Hi, (from a fellow unraveller)
What a moving little piece on choosing to become a parent. Similarly (but not quite the same!) I found myself pregnant whilst doing my degree and chose to go ahead with it thus my graudation photo has me and my daughter in it!
The biggest and steepest learning curve I have EVER been on has been having children (I now have two) I have learnt so much about myself and my life having children.
I have grown up bringing up a child it feels like and fought hard to have a life/interest outside being "mummy". I do like taking risks (hence the fact I went ahead with it!), but it is harder to take risks now I find, although I have also just handed in my notice at a job because I want to dedicate more time to my art!
Oh, I got chills and a little misty from reading this. Good for you, Alana! I am so excited for you. Love you!
"People ask me: Why do you write about food, and eating and drinking? Why don't you write about the struggle for power and security, and about love, the way others do?
They ask it accusingly, as if I were somehow gross, unfaithful to the honor of my craft.
The easiest answer is to say that, like most other humans, I am hungry. But there is more than that. It seems to me that our three basic needs, for food and security and love, are so mixed and mingled and entiwined that we cannot straightly think of one without the others. So it happens that when I write of hunger, I am really writing about love and the hunger for it, and warmth and the love of it and the hunger for it… and then the warmth and richness and fine reality of hunger satisfied… and it is all one.
I tell about myself, and how I ate breat on a hasting hillside, or drank red wine in a room now blown to bits, and it happens without my willing it that I am telling too about the people with me then, and their other deeper needs for love and happiness.
There is food in the bowl, and more often than not, because of what honesty I have, there is hourishment in the heart, to feed the wilder, more insistent hungers. We must eat. If, in the face of that dread fact, we can find other nourishment, and tolerance and compassion for it, we'll be no less full of human dignity.

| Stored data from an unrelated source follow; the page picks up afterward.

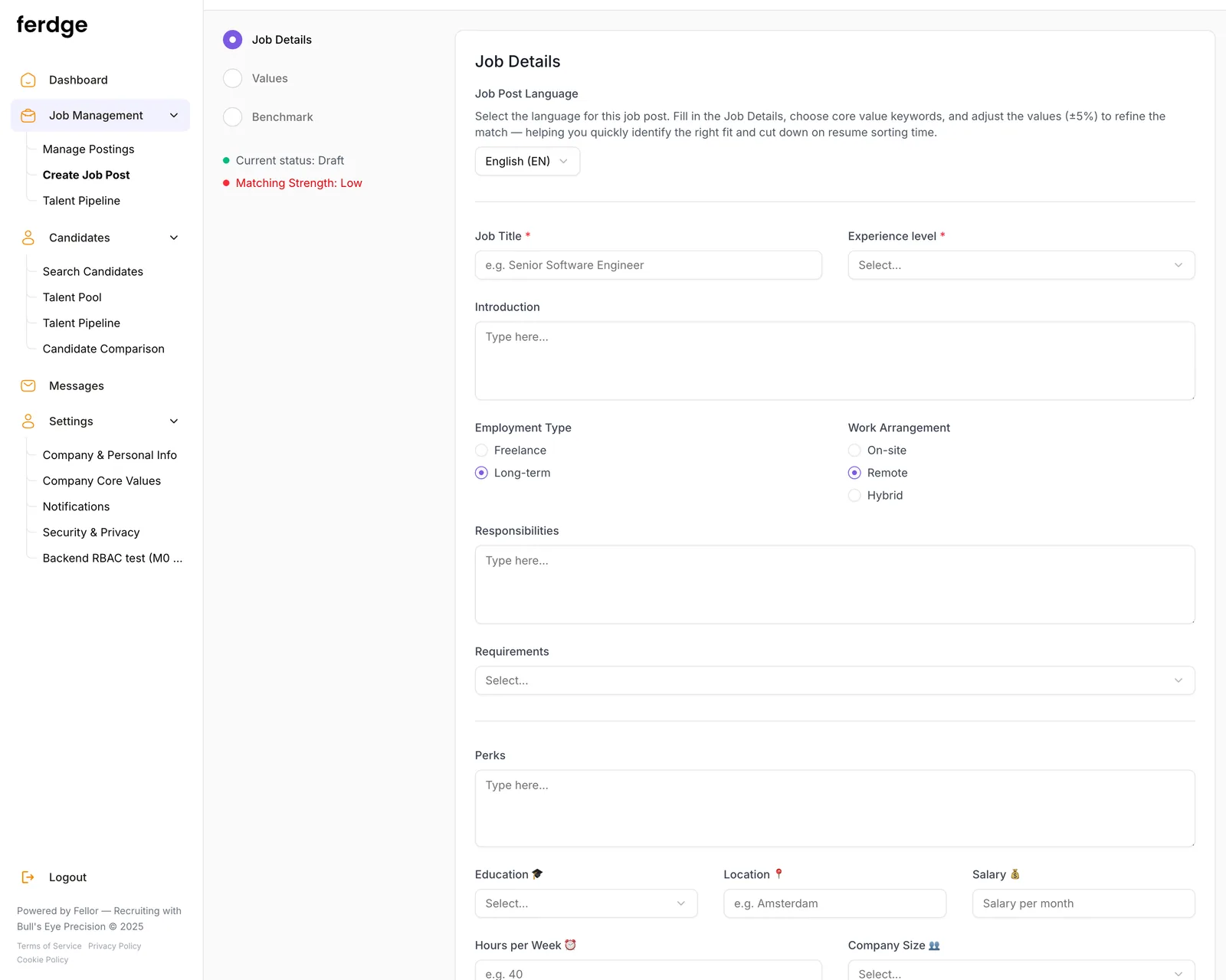Viewport: 1226px width, 980px height.
Task: Click the Candidates person icon
Action: (28, 238)
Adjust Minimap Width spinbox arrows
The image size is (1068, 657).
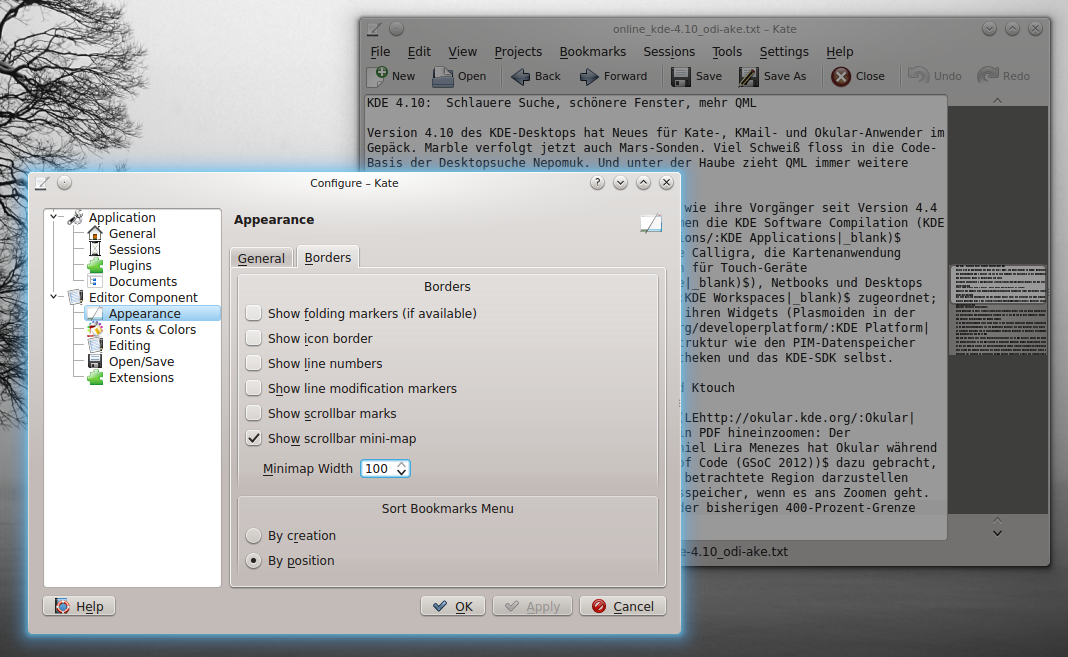click(x=402, y=469)
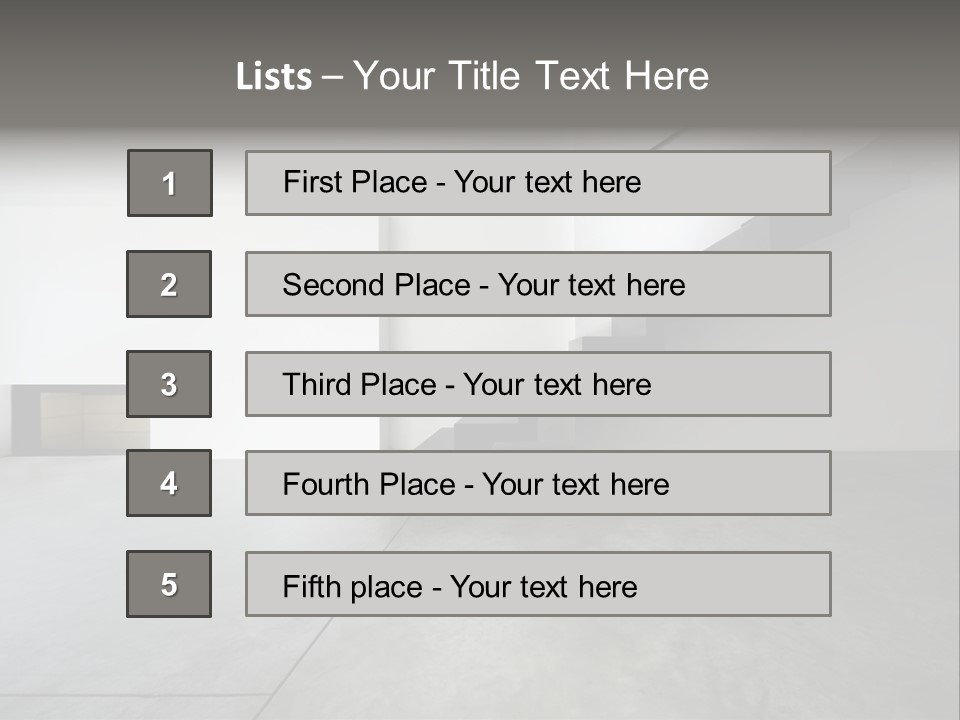Screen dimensions: 960x720
Task: Select the number 2 box
Action: 169,284
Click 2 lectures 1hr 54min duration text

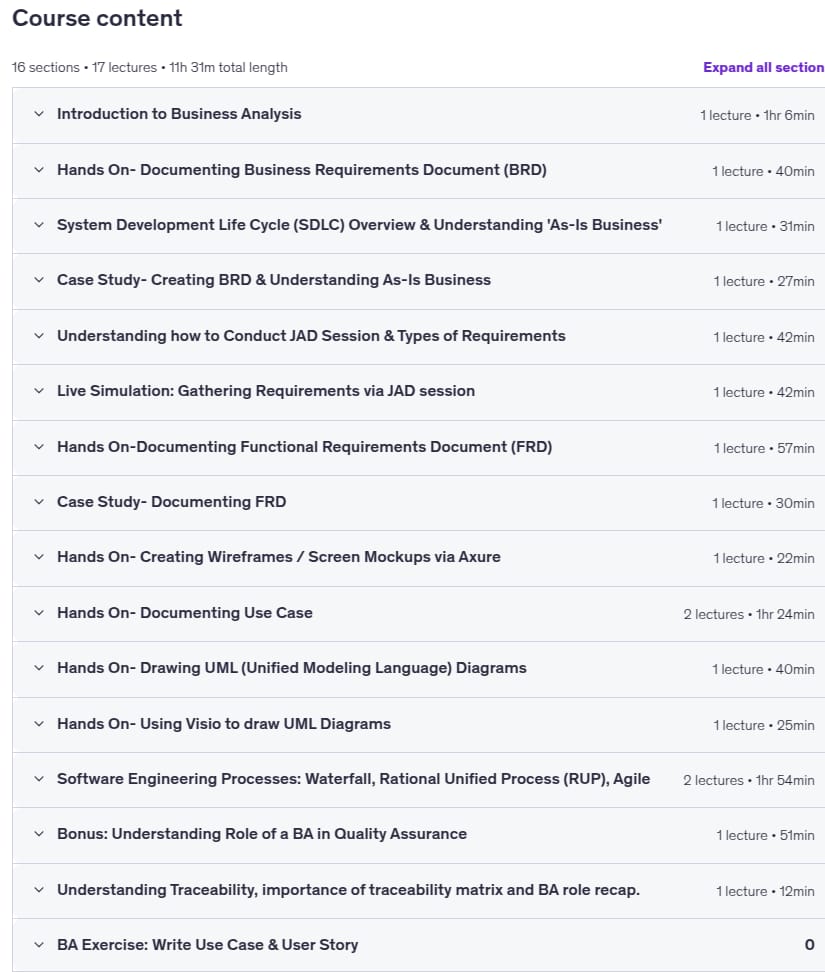point(749,780)
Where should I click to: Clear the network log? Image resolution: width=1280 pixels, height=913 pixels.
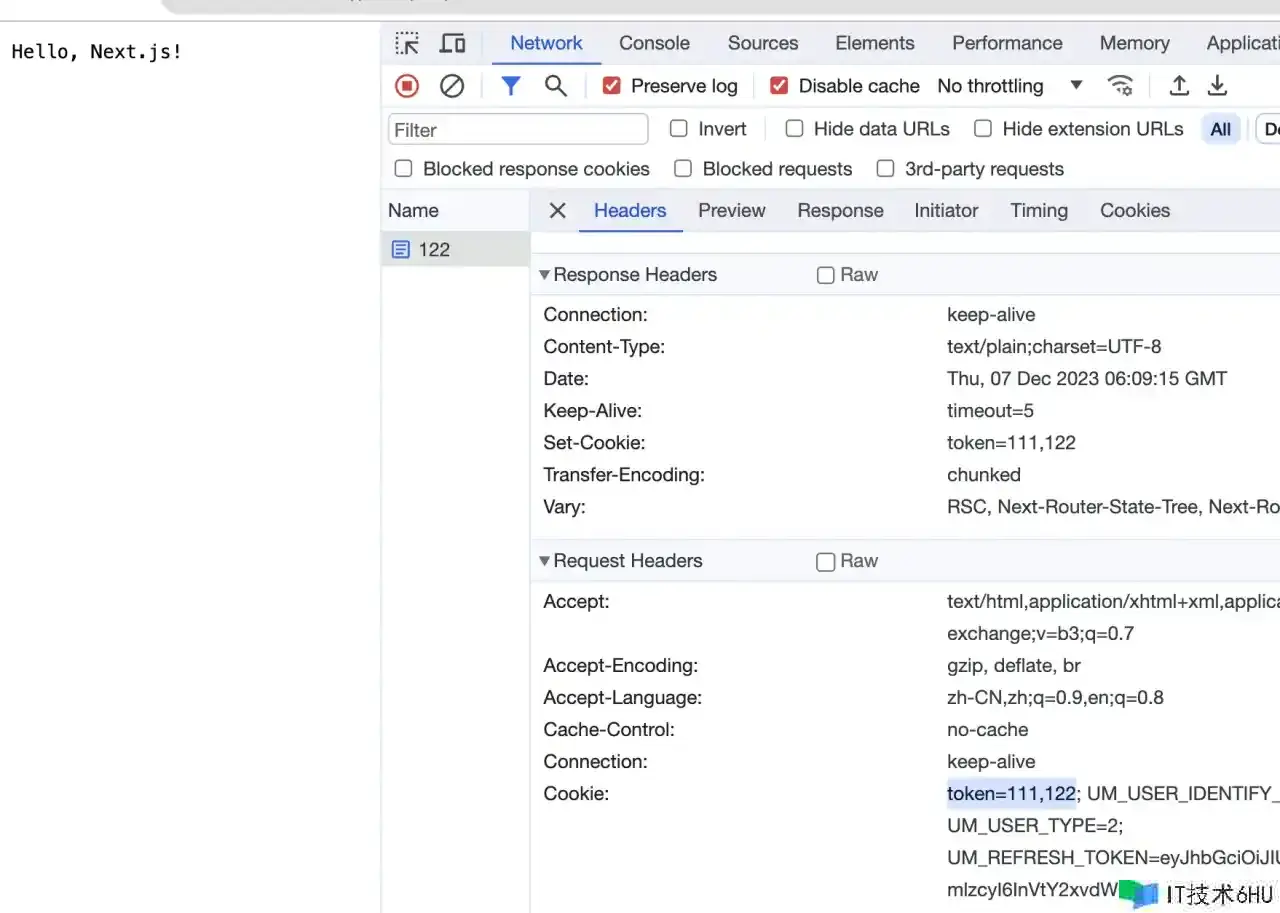[x=452, y=86]
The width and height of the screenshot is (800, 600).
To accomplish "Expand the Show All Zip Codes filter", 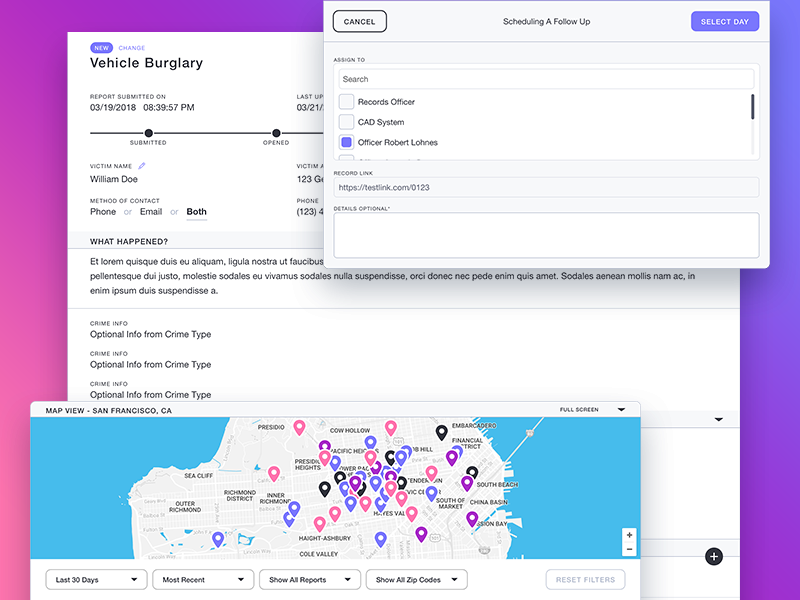I will pyautogui.click(x=416, y=579).
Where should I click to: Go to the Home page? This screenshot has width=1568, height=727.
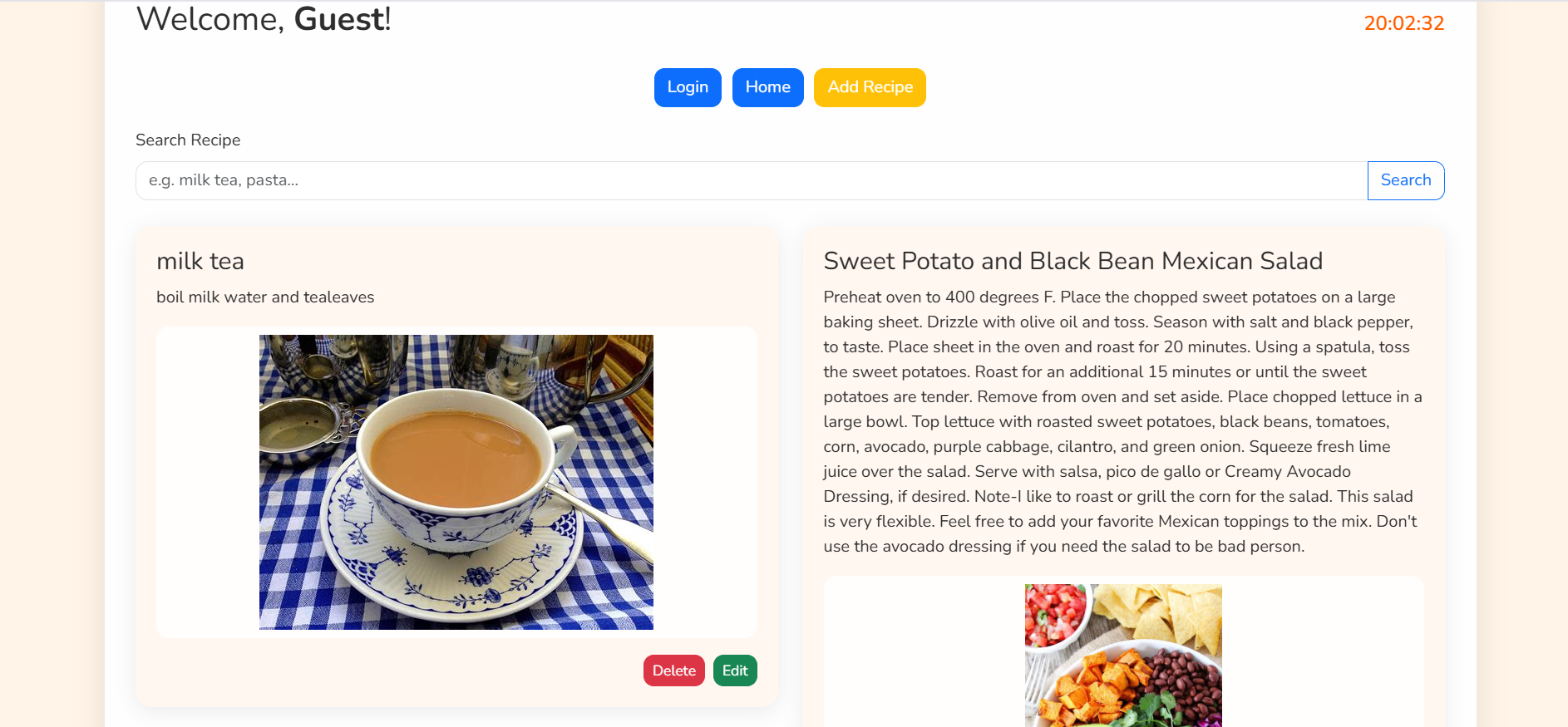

There is a communion of more than our bodies when bread is broken and wine drunk. And that is my answer, when people ask me: Why do you write about hunger, and not wars or love?"
This is MFK Fisher copied out for you in a word of encouragemnet.
Thank you for this Helen. And thank you all for your cheers. I can't even express how much they means to me. But I'm going to invite every single one of you to dinner, I swear.
I'm so proud of you!! Your blog is so wonderful – I can't wait to see where it goes from here. Love you!
Reading this made me cry for so many reasons. Selfishly I cried because I envy that you took the leap and I wish I could do the same. I also cried because of your eloquence and your talent. I feel honored that I have known you since high school and am now seeing you doing what you do best….writing, cooking, mothering and nurturing. Thank you for your bravery. You are so talented and I can't wait to read about your journeys!!!
I can totally relate with the risk-taking thing. Good for you for taking the leap. Like I said elsewhere, you are an inspiration.
Wait a sec, I could have written that! Ah, risk. Taking risks has become a veritable hobby of mine, lately.
You ARE a writer. And I love your work. I LOVE your pages in our paper. Have you considered writing up a book proposal? Alternately, put together a book and make in through Blurb?
I moved to Brooklyn, for no good reason. I continue to be stunned by how well it's turning out.